As always, I pray all is well with you and your family, namely that you know the peace of Christ and His great love for you.
Literally. I pray this. I go into the nave, kneel at the altar rail (or sit in the first pew on the pulpit side), and I pray for you—by name.
I do a lot with social media these days. It’s one of the main forms of communication that I use for the various groups that I interact with on a regular basis—synodical, legislative, and the like. I posted on Facebook a few weeks back, not long after a foreign tragedy, that I think it’s rather telling in our society when the commonplace shaping of our condolences in the face of calamity is to say that “our thoughts and prayers go out to all those affected by the tragedy.” Thoughts maybe, but unless you actually take action and share your thoughts of condolence with those who would be served well by hearing them (through a greeting card, an email, or some form of personal communication), even that commonplace sentiment sounds empty, and maybe even a little weird, as though our thoughts are going to somehow rise into some ethereal space and descend in a graspable way to those who need to know we’re thinking about them or that we’re concerned for their well being.
But there’s something else we should consider in this regard.
We don’t send our prayers out to people. They go to God. And again, when someone in the midst of struggle tells another person his or her story, and that listener responds by saying, “I’ll keep you in prayer,” personally, I hope the person means it. I hope it hasn’t devolved into a substance-less response that we give to folks when we just don’t know what to say. I really hope that at the next opportunity available, he or she will actually petition our faithful God for the care of the person in need.
Yes, God already knows all things. And yet, He commands for us to pray.
I’ve thought a lot about this over the course of my life, asking myself, “If God knows all things—that is, He knows all things before I even ask—why does He want me to pray?”
By the Word of God, I’ve come to two conclusions. The first I’ll explain this way.
When my son Joshua was little, unprompted, he would tell me all the time how much he loved me. He’s seventeen now. As he’s gotten older, he still tells me that he loves me, but it’s not as often as before. Do I know that he loves me? Yes. But oh how I love to hear it. What father wouldn’t? In a sense, God loves to hear his children speak their love to Him. It isn’t a narcissistic thing, but rather it is something spoken in the midst of a relationship built on love—real, genuine, long-lasting familial love.
The second is that God knows our sinful hearts, and with that, He knows we won’t pray unless he tells us to. But again, this isn’t a hard command, but rather it is an encouraging opportunity He establishes for our good. He wants us to know the joy and importance of having complete and total access to Him, by the power of the Holy Spirit through faith in Jesus, through prayer. And why? Well, it comes back around to where the thought started. Because He loves us, plain and simple.
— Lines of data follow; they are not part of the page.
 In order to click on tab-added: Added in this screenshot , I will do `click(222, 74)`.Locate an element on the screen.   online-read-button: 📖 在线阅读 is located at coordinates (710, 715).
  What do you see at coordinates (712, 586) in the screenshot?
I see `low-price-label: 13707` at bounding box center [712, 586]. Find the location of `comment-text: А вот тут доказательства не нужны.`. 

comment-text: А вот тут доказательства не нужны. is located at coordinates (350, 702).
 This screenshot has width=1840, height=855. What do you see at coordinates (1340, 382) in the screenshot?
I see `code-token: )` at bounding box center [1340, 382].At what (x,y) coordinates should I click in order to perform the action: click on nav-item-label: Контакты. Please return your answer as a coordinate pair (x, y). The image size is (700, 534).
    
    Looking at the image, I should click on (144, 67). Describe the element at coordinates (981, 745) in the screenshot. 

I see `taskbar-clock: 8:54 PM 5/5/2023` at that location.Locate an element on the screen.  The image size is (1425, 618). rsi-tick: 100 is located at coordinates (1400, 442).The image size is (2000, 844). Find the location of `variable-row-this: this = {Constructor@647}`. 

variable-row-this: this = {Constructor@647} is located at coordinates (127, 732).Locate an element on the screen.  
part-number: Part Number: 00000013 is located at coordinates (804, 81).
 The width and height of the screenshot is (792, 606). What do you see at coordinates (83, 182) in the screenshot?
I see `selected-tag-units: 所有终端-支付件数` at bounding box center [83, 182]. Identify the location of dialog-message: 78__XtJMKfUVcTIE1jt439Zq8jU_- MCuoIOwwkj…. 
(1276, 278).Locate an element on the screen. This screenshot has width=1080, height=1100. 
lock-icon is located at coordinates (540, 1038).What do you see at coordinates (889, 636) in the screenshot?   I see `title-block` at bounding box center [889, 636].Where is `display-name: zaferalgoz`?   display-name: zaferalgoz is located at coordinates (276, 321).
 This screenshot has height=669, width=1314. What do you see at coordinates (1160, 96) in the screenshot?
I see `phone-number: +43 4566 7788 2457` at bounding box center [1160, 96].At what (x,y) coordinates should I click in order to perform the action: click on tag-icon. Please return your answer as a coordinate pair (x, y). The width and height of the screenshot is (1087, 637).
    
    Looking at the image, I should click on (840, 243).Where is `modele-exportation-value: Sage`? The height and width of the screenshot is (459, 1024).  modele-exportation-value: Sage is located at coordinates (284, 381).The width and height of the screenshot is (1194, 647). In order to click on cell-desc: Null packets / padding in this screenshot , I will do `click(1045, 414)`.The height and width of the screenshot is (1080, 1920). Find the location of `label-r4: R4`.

Having said all of this, I want you to know that when I tell you that I’ll keep you in prayer, I really do. I appreciate talking with God. And again, even though He already knows everything I’m going to say, that doesn’t stop me from telling Him your name and explaining to Him what’s happening and why I really want Him to act on your behalf. Most importantly, just as Jacob wrestled with God in Genesis 32, being unwilling to let his divine opponent go until He blessed him, I hold God to His promise to bless you—to accomplish His holy will in your lives by virtue of the merits and mediation of Jesus Christ, His Son, our Lord. In all of this, I know He hears me. I know He responds. I know He will act—and is, even now, already acting—to bring to completion the good work He intends, which in its core is your eternal salvation!